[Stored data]

*****

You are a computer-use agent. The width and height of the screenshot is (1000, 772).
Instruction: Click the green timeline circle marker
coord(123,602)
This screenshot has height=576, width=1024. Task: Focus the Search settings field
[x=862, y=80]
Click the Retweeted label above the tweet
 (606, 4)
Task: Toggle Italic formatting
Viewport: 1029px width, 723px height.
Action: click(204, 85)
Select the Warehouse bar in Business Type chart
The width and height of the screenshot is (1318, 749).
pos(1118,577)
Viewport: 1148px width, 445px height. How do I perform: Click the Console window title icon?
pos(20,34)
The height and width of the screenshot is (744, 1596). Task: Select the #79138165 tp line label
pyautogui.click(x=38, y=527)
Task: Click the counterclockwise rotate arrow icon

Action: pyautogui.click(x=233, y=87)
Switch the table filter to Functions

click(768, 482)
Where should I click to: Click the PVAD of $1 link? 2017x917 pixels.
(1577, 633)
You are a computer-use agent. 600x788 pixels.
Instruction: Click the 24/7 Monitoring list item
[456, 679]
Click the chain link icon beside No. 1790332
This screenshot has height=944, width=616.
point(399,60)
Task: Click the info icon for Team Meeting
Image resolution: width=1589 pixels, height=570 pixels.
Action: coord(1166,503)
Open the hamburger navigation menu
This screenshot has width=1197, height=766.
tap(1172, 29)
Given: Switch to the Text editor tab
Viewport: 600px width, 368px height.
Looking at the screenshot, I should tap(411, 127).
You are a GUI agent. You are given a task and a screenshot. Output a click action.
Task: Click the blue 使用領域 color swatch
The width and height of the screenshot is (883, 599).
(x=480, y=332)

*****

## WORK ORDER
Search the data above for the word "agent", then gather each line in which it appears.

## SOLVED PROBLEM
You are a computer-use agent. The width and height of the screenshot is (1000, 772).
You are a computer-use agent. 600x788 pixels.
You are a GUI agent. You are given a task and a screenshot. Output a click action.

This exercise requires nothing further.